In 2004, Kenneth Benigni applied for Medicaid benefits from the Lake Superior Community Health Center in Duluth, Minnesota. The caseworker assisting him removed a six-page section of the Medicaid application form without showing it to the applicant. This section of the form included information about the state’s right to place a lien on Mr. Benigni’s property to recoup all monies paid by Medicaid for medical assistance provided to Mr. Benigni.

Mr. Benigni received Medicaid renewal forms in 2005 and 2007 that included information about the lien. He asked county officials about the lien and they told him, incorrectly, he would not be subject to any lien. In 2007, after requesting additional information, Mr. Benigni discovered that the Medicaid benefits were subject to recovery through liens and estate claims on his property. As a result, Mr. Benigni cancelled his Medicaid benefits. Five years later, Mr. Benigni learned that his estate was subject to a $20,000 lien as a result of the Medicaid benefits he received.

Mr. Benigni sued the county, arguing that the county officials supplied false information to him about whether a Medicaid lien could be placed on his property.

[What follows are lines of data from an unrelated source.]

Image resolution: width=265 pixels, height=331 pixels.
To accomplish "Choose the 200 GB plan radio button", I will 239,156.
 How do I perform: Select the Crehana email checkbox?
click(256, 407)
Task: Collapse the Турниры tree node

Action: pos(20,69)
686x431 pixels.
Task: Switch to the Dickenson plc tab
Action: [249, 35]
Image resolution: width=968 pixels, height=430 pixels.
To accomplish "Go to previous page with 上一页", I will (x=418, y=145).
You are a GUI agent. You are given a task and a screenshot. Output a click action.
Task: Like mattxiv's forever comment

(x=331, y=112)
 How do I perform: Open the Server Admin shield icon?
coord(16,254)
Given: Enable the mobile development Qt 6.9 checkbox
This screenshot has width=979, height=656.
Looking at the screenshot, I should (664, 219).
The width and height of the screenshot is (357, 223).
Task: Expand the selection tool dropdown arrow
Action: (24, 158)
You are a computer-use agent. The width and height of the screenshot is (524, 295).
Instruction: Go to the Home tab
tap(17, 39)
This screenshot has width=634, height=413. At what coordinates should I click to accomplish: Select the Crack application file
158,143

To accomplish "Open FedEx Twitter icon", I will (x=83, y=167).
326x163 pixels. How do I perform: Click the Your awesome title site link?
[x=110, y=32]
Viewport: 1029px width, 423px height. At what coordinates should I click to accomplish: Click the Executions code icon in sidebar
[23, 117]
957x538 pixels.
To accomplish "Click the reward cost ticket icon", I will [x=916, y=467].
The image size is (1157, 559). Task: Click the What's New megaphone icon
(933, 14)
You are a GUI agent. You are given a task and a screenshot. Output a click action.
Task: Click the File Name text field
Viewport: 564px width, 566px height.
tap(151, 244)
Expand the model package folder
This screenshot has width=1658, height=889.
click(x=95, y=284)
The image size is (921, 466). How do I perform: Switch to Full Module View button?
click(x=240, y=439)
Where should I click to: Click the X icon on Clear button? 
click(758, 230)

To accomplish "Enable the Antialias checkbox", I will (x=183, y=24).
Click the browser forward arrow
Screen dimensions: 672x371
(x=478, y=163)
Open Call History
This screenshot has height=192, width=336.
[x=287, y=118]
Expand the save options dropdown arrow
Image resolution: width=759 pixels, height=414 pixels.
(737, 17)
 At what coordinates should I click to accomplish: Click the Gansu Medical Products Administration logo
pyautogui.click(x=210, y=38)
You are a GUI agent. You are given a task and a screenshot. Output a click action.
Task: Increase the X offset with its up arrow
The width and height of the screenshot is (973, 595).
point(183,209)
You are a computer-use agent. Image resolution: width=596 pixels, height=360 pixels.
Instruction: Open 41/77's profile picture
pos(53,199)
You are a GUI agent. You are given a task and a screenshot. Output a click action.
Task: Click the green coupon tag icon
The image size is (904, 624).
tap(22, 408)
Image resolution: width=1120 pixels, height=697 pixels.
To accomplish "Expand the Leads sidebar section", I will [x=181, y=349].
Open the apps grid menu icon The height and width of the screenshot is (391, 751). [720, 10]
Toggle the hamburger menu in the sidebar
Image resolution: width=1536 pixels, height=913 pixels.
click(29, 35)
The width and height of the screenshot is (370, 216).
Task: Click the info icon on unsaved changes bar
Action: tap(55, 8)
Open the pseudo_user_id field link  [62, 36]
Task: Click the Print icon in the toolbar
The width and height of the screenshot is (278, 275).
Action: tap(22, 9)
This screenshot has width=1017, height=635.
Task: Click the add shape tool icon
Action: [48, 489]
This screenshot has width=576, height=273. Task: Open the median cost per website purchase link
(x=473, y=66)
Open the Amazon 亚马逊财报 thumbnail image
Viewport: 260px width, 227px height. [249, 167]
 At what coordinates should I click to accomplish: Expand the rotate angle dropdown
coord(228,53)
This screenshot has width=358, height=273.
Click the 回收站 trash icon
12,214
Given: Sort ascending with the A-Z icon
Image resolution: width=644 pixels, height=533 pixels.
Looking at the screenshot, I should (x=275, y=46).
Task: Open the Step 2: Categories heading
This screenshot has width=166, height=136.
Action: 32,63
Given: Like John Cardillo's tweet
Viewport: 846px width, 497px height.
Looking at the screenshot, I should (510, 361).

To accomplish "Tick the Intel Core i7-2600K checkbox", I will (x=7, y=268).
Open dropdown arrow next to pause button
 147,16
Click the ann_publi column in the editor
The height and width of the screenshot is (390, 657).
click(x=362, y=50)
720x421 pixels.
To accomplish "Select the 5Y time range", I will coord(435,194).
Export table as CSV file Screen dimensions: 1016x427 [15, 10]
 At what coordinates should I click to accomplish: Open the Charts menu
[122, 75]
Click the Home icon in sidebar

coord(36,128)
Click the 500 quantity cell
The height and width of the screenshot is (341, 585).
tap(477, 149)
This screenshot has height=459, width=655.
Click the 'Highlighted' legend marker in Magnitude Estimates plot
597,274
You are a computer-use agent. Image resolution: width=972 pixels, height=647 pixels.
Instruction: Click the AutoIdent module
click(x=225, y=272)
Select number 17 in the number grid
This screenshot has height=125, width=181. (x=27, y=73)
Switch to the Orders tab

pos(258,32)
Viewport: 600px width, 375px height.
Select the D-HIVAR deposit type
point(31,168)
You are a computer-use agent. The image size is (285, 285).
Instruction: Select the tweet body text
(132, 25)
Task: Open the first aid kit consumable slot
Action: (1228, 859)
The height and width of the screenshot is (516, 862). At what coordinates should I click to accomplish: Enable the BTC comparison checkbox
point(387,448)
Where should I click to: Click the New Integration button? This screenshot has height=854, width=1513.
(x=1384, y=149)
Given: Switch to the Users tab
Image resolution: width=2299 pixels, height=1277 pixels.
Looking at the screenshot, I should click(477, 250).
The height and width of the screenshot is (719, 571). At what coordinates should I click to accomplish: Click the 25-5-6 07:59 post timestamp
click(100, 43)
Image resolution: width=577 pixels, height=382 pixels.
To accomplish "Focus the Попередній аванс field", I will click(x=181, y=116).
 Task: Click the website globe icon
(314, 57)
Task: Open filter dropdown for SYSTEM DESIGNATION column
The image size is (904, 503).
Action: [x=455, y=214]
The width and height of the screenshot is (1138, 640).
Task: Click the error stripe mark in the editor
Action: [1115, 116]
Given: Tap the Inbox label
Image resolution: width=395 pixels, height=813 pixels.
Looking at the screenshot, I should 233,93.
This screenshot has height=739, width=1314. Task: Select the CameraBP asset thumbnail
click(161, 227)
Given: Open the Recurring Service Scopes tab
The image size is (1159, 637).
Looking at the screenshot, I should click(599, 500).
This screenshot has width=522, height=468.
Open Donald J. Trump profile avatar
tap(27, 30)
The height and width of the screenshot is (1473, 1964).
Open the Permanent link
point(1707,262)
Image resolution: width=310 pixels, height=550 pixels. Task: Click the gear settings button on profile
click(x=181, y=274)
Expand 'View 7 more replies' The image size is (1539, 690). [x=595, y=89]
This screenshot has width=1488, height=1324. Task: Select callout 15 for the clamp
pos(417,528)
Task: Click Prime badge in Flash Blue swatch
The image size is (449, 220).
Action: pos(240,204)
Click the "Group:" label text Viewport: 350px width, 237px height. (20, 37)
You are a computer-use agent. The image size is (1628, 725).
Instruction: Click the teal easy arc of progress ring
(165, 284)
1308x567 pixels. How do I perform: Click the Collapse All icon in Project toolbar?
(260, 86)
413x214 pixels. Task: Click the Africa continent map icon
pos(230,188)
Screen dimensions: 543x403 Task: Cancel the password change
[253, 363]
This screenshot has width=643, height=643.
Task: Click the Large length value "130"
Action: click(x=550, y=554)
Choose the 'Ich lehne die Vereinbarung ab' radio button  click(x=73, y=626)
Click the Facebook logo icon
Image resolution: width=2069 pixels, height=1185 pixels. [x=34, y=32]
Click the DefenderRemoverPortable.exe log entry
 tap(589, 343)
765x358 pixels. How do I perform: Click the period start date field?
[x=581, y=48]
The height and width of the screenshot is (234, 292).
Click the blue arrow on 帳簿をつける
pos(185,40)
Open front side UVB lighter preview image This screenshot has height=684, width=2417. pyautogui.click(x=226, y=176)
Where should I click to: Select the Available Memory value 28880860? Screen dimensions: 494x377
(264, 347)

The trial court granted summary judgment to the county, and Mr. Benigni appealed.

The Minnesota Court of Appeals affirmed the trial court’s order dismissing Mr. Benigni’s complaint.  The appeals court held that, unless they are learned in the field or have a fiduciary relationship with the person to whom they provide information, county officials are not liable for supplying incorrect information to the public if the information is readily available to the public from other sources. In this case, the appeals court ruled that the county officials were not learned in the field, they did not have a fiduciary relationship with Mr. Benigni, and Benigni could have learned the correct information about Medicaid liens by seeking legal advice from an attorney.